**PROBLEM DETAILS**. Everything before the line containing "Cookies Settings (196, 1369)" is to be left out; repeat that line and all lines after it exactly, to the end of the data.

**THE DATA**.

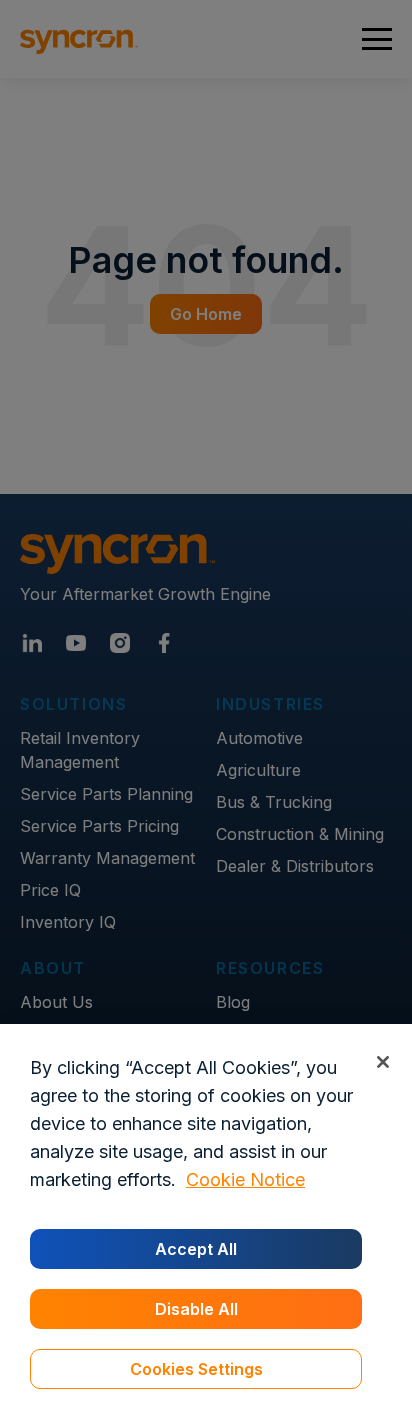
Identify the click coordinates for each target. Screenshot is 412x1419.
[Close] (382, 1061)
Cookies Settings (196, 1369)
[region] (206, 1221)
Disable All (196, 1309)
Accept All (196, 1249)
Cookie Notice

**RESPONSE BOX**.
Cookies Settings (196, 1369)
[region] (206, 1221)
Disable All (196, 1309)
Accept All (196, 1249)
Cookie Notice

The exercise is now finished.